«En raison d’un nombre très élevé de demandes, il n’est plus possible de déposer de dossier » : moins de deux jours après son ouverture, le site de FranceAgriMer consacré aux aides du plan de relance était déjà fermé. L’enveloppe comptait 215 millions d’euros de prime à la conversion des agroéquipements, 20 millions pour le plan protéines ou encore 100 millions pour la protection des cultures contre les aléas climatiques. Soit près de 350 millions captés en quelques heures et de nombreux agriculteurs intéressés restés le bec dans l’eau.

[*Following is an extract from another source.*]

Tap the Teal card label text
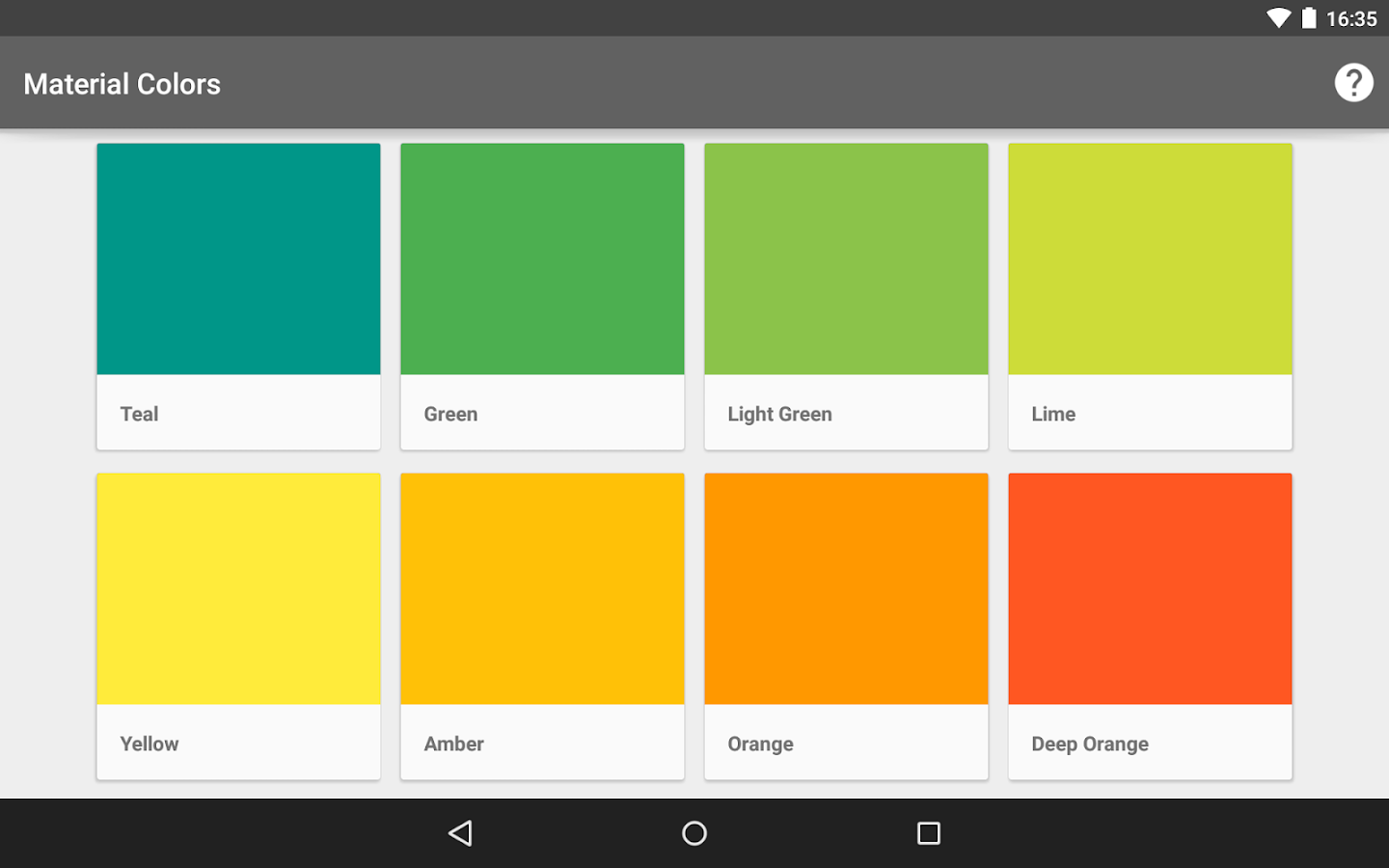Image resolution: width=1389 pixels, height=868 pixels. [x=139, y=414]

Sans surprise, l’un des sujets de discussion pendant cette interminable moisson 2021 est de savoir qui a profité de cette manne. L’attribution sur le principe du « premier arrivé, premier servi » a créé une compétition entre agriculteurs qui ne tient compte ni des besoins réels des exploitations, ni du risque de surendettement de certains. C’est le plus rapide qui l’emporte, sans possibilité de satisfaire le plus grand nombre en rabotant les aides de tous. Alors les rumeurs vont bon train et chacun pense connaître le profil type du bon « chasseur de subventions ». Les grands vainqueurs supposés, ce sont les Cuma. D’abord parce qu’elles sont les reines de la discipline quand il s’agit de trouver des aides, mais surtout parce qu’elles ont bénéficié d’un plafond nettement plus élevé que les agriculteurs individuels (300 000 euros contre 40 000). En plus d’être rapides et efficaces, elles se seraient montrées gourmandes.

Pourtant les seuls chiffres disponibles, ceux de la première vague du plan protéines, pointent dans une autre direction, avec une moyenne de 15 000 euros par dossier. On est donc loin de la Cuma qui profite de l’aubaine pour changer son ensileuse ou se lancer dans le toastage. Le ministère a d’ailleurs confirmé que la plupart des demandes concernaient du matériel de fenaison. Alors quel est le profil du vainqueur de ce sprint administratif ? Tout d’abord, il possède une bonne connexion internet, qui lui a permis de télécharger son dossier avant les autres. Les agriculteurs des zones blanches et grises, eux, n’avaient aucune chance. Ensuite, le lauréat bénéficie d’un réseau de conseillers, qui l’a appuyé dans la constitution de son dossier. Et là, la disparition des spécialistes machinisme dans de nombreuses chambres d’agriculture s’est payée « cash ». Car les adeptes du célèbre jeu télévisé le savent, l’appel à un ami est le meilleur joker pour gagner des millions.